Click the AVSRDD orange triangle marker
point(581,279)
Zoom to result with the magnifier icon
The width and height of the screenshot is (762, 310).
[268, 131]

=====

# DESCRIPTION OF THE TASK:
Find every line in the rows above that holds the string "marker", treating uppercase and lowercase as different, and copy each one.

# ANSWER TO THIS PROBLEM:
Click the AVSRDD orange triangle marker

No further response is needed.